--- EXERCISE MATERIALS ---
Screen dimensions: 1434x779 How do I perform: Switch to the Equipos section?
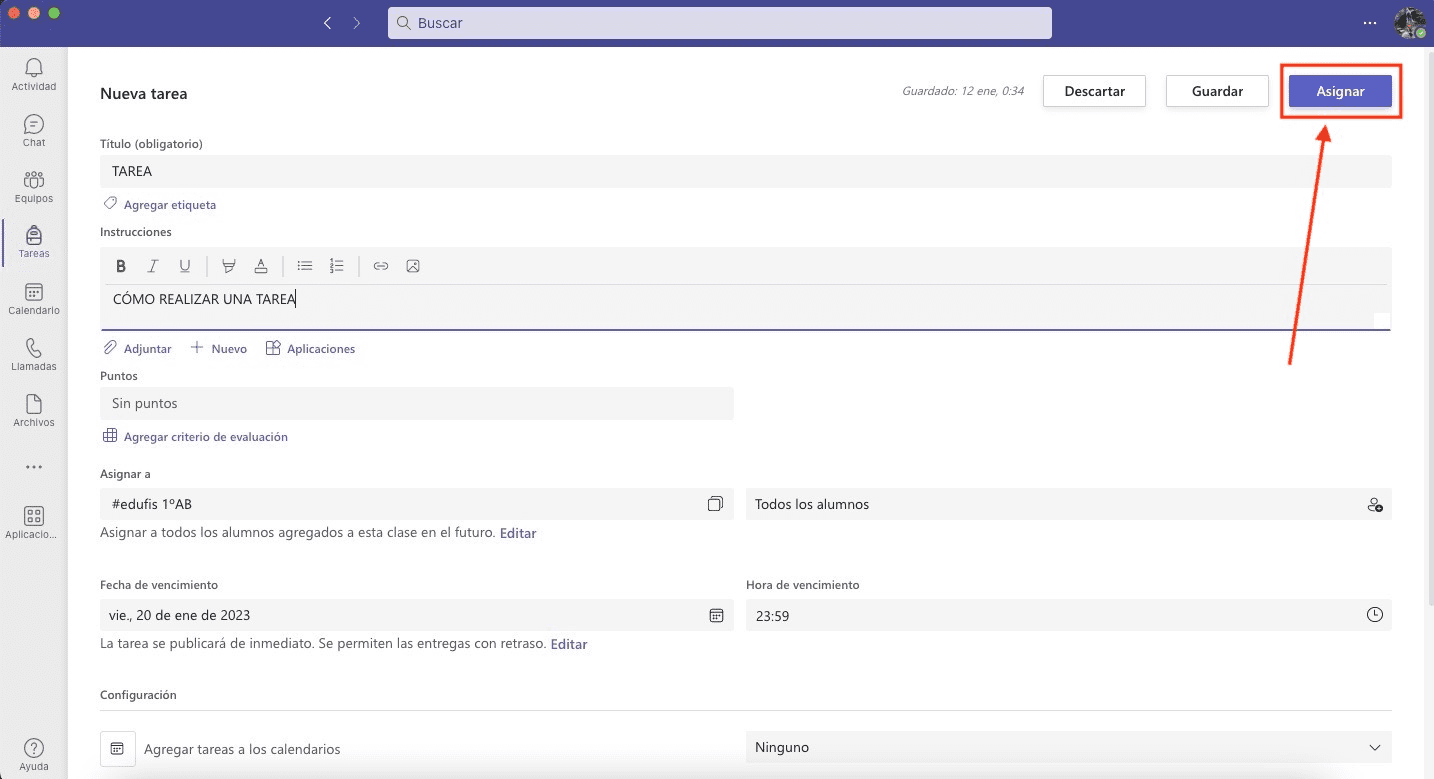tap(34, 186)
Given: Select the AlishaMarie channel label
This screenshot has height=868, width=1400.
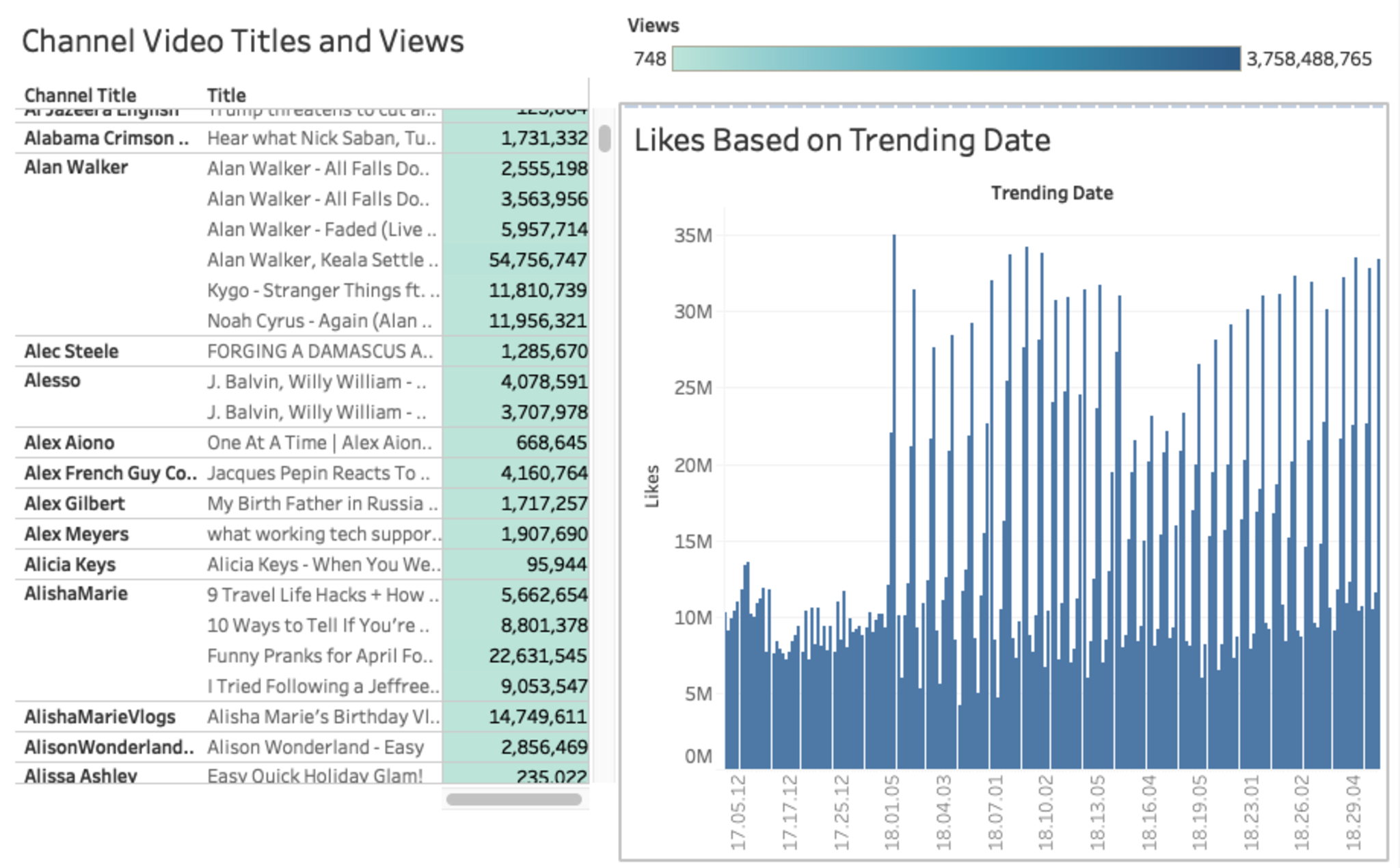Looking at the screenshot, I should coord(76,594).
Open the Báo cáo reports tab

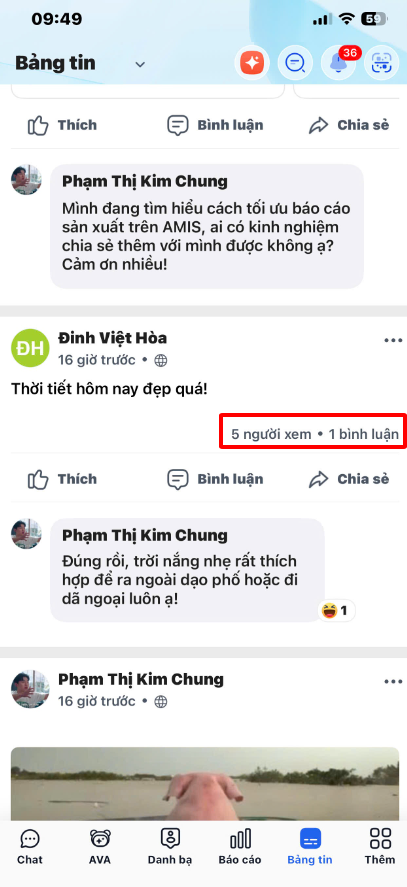tap(240, 847)
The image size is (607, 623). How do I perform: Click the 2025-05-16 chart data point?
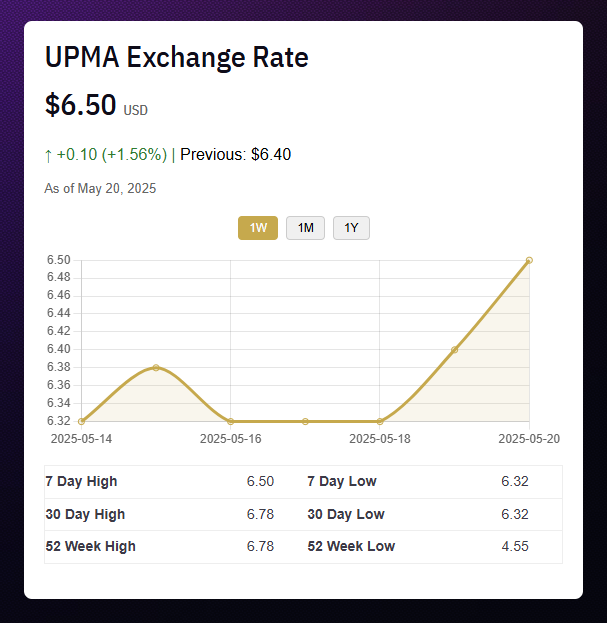point(231,421)
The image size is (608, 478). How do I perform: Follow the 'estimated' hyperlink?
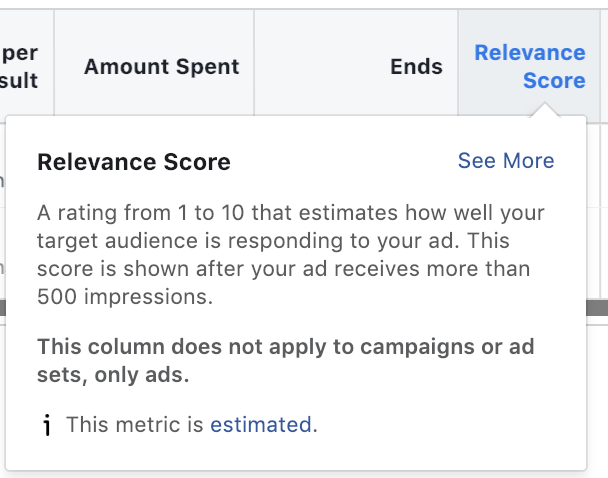[x=261, y=425]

--- EXERCISE DETAILS ---
Restrict the output to the lines from the one with "The image size is (608, 478)." through the last line of the material above. Print them exactly, leaving out every picture.

--- RESULT OF THE TASK ---
The image size is (608, 478). How do I perform: Follow the 'estimated' hyperlink?
[x=261, y=425]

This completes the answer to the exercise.